Ogni volta che uso il sostantivo “controllo” o il verbo “controllare” ho delle remore.
Non c'è dubbio che ormai queste parole abbiano acquisito in italiano un significato attivo, relativo alla capacità di “dirigere, regolare, determinare o impedire decisioni e comportamenti” (Treccani) detto di cose, persone, luoghi, attività, sé stessi. La mia remora viene dal fatto che è un'accezione relativamente recente, derivata dall'analoga inglese: “the power to influence or direct people's behaviour or the course of events” (Oxford Dictionary of English).
Ma ancora 70 anni fa (e fino a quando? io ho sott'occhio un dizionario del 1948) “controllo” significava soltanto:
Riscontro. Verifica. Esame sull'operato altrui. Riscontro di entrate e di spese. (Zingarelli, 7ª edizione, 1948)

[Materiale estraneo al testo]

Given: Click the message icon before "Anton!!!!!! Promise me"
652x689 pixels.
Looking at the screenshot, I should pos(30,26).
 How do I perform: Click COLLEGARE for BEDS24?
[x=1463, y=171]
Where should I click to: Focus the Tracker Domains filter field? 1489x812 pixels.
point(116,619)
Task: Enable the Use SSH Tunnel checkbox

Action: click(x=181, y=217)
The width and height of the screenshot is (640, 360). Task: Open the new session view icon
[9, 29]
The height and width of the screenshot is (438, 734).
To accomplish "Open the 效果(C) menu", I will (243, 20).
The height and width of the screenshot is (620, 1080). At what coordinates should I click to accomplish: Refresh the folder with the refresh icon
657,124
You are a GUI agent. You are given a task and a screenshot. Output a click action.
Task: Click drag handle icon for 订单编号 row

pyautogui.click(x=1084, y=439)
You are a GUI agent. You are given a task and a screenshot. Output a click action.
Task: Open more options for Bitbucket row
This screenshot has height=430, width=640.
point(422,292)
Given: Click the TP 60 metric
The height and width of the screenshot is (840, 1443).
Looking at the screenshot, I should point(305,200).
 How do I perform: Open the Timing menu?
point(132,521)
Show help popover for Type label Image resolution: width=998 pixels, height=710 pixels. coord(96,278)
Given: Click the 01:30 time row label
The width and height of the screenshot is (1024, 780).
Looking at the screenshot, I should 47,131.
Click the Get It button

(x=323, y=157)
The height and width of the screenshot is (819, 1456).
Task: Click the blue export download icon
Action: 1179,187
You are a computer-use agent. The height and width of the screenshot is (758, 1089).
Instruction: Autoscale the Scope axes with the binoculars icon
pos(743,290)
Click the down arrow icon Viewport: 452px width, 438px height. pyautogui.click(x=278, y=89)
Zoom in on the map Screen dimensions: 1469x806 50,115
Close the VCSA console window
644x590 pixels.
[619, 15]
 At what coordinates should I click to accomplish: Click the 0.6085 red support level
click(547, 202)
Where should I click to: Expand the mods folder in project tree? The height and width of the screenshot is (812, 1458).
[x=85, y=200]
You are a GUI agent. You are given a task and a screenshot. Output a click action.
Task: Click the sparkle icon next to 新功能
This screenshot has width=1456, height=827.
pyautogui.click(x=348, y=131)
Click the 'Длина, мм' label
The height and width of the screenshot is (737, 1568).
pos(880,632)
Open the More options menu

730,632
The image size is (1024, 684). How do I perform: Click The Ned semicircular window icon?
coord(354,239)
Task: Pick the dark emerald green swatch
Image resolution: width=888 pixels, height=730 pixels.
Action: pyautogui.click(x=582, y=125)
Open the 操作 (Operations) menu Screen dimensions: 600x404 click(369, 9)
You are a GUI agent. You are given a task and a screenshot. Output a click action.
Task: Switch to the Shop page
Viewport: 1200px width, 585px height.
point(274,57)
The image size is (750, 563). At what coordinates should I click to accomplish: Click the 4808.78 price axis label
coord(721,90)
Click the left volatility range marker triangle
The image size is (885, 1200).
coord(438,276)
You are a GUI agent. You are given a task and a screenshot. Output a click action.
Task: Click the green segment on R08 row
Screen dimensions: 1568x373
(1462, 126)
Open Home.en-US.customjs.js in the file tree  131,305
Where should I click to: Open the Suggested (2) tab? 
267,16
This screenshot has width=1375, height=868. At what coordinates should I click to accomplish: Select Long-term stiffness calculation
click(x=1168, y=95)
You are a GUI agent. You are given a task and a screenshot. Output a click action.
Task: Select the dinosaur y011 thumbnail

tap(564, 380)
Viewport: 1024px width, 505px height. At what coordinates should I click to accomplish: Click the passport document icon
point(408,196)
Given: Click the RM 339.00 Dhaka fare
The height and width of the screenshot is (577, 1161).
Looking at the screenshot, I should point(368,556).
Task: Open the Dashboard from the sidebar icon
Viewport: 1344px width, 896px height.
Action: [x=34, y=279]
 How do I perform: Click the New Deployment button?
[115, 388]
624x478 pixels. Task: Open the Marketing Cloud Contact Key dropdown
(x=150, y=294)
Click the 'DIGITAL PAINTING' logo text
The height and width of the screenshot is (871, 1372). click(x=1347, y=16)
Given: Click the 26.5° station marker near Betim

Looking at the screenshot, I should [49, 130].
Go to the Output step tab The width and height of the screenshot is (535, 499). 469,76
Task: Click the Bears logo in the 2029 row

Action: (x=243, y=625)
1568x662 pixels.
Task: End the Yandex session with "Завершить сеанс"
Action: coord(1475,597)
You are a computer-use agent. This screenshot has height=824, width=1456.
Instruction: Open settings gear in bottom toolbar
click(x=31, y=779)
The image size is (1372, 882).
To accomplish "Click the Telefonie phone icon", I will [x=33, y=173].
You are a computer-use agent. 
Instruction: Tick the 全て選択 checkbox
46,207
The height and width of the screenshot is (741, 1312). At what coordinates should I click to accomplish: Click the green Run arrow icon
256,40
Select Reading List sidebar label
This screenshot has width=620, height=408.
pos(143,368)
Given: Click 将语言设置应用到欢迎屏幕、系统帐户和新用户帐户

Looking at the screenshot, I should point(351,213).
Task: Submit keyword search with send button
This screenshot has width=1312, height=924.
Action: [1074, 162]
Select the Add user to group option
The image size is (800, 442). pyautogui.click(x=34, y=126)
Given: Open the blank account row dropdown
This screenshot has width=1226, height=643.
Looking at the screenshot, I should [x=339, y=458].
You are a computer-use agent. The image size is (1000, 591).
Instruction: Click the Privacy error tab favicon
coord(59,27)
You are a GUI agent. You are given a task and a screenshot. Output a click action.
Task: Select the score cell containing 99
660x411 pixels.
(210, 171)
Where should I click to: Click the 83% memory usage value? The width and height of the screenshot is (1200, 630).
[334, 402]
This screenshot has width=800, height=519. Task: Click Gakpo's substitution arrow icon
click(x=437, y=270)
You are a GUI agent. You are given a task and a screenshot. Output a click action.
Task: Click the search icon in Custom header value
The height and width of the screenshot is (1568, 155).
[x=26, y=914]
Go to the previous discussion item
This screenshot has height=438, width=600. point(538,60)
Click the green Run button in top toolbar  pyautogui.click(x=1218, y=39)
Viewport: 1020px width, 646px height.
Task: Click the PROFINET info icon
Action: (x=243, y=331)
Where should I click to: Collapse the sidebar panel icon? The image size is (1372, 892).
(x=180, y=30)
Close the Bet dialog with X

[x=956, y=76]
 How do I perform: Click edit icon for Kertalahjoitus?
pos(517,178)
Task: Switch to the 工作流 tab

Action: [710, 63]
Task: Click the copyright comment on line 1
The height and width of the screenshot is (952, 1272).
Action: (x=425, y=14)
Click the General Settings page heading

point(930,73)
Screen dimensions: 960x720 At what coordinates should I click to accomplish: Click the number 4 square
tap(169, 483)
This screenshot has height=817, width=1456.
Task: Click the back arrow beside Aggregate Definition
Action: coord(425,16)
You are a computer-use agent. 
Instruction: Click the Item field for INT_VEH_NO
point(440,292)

E l'analogo per “controllare”. Il controllore controllava i biglietti, per esempio, ma non sé stesso nel bere. Se uno controllava la palla, era per vedere se era bucata, non per evitare che finisse fuori campo. Se uno controllava un settore dell'industria, apprendeva se vi avevano luogo degli illeciti, non spazzava via la concorrenza.
Ora si usa in entrambi i modi, e non avrebbe senso cercare di andare contro corrente. Ma per lo meno cerco di controllare che le frasi che scrivo non siano fraintendibili per via dell'ambiguità.